All you’re really doing is denying yourself the full range of the entire game-experience. By not doing tricky, manipulative things, you’re a more ethical person for it. By not taking the other guy’s state of mind into account, you’re limiting your strategic options. But there’s no moral cost or benefit.

It all seems vaguely autistic. If you play a person exactly the same way you’d play a computer…are you really playing a “person?”

On the other hand, why not? I’m sure you’re still just about as good a chess player as you would be if you did engage in deep modeling of the other guy’s intentions, because you can still deeply model what your own intentions would be if you were the other player.

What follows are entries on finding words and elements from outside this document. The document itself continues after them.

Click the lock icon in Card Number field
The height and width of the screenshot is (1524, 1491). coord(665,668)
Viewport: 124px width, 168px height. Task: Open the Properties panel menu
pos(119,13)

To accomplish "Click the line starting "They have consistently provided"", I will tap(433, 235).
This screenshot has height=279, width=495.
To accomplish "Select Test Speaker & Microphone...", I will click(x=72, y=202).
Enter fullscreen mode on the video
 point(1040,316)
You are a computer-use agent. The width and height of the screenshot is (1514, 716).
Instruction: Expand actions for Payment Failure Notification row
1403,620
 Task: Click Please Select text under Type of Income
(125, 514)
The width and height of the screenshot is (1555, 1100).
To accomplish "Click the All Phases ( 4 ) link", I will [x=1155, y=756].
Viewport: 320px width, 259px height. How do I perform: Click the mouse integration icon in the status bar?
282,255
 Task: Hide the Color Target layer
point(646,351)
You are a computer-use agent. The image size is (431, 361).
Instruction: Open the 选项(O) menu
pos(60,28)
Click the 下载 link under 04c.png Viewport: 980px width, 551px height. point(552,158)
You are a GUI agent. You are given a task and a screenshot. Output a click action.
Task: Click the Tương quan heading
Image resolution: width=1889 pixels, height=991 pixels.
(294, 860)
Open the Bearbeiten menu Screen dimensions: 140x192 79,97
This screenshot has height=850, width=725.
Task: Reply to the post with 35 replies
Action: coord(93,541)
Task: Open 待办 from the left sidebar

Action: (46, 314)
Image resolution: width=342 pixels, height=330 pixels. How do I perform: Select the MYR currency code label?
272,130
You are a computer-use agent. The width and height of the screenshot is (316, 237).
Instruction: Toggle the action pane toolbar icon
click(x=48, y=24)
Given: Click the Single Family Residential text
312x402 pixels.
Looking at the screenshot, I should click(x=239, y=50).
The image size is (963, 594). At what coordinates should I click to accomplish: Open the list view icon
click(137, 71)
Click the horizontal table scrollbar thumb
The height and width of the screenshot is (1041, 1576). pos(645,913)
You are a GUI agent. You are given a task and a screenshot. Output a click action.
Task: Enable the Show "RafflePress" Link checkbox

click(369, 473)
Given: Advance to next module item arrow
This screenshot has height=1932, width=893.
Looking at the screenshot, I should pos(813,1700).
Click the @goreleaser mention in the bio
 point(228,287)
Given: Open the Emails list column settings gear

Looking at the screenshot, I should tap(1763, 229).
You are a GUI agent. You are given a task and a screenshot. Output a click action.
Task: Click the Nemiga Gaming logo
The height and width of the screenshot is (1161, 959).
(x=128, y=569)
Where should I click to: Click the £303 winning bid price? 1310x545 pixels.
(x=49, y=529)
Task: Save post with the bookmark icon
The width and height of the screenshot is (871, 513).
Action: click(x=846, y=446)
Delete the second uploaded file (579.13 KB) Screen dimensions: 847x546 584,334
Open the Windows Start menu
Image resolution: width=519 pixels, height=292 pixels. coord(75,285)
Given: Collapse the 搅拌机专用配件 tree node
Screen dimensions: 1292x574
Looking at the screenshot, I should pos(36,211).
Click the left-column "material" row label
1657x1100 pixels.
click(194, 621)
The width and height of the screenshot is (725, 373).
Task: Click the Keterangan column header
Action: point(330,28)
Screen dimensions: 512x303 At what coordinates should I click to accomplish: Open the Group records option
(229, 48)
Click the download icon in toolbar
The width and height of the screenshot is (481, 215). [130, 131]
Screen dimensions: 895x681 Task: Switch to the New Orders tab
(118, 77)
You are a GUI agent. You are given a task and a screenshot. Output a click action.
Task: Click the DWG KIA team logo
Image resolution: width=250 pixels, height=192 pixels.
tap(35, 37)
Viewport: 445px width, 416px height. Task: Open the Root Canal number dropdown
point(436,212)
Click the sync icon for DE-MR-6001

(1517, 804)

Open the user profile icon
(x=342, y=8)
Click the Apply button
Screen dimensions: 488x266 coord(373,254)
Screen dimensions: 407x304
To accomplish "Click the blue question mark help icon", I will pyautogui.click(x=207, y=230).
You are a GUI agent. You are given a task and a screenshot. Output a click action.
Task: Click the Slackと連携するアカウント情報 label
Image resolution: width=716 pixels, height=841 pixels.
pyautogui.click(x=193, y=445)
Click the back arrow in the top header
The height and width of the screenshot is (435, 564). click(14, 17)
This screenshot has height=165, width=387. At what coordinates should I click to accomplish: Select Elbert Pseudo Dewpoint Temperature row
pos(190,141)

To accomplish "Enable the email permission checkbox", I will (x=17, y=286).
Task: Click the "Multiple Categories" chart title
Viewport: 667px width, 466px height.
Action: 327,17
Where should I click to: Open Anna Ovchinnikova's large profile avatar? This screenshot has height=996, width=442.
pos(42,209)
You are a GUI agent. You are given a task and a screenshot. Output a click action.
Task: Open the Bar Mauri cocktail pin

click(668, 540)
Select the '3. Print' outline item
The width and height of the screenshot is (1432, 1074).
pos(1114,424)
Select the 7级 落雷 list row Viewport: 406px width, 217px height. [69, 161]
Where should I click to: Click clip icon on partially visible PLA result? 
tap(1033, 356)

If, instead of saying, “Is he going to take my knight?” you say, “If I were in his seat right now, would I take that knight?” then you are still engaging in a pretty strong game of chess.

This sounds to me like a helpful approach to interpersonal relationships, and I pledge to give it a try. My boyfriend has actually asked me to do this in the past (“Did I say XYZ? Then why do you think I mean XYZ?”), but it’s helpful to read the way you’ve explained it, Frylock.

This is a good strategy. This is what I would do in sports. You watch tape of other players to notice their tendencies and what to expect from them. Adjust accordingly. Then, you go out and play your game. Simple as that. Very effective, IMO.

Seems to me that studying the opponents’ tendencies is, in fact, “playing the opponents.” That’s part of the strategy that Frylock isn’t using.

Studying them to see how good they are, in an objective sense, is borderline; it could go either way in the context of the OP. Knowing that their goalie is blind in one eye tells you a lot about their defensive capability in an objective sense…but it is, also, somewhat playing the gamers, rather than playing the game itself.

In chess, you can pretend you’re playing a machine, and, to that degree, eliminate the “mind” of the other player entirely. Harder to do with soccer or baseball or whatnot.

In an interpersonal situation, I’d usually call this giving the other person the benefit of the doubt, or generosity of spirit. Some people are more naturally inclined toward ability to see the world this way. As I get older, I find that I am more capable of seeing a wide range of potential motivations in other people’s actions and to choose to operate as if there was as good a reason for most of their behaviors as I think there is for mine.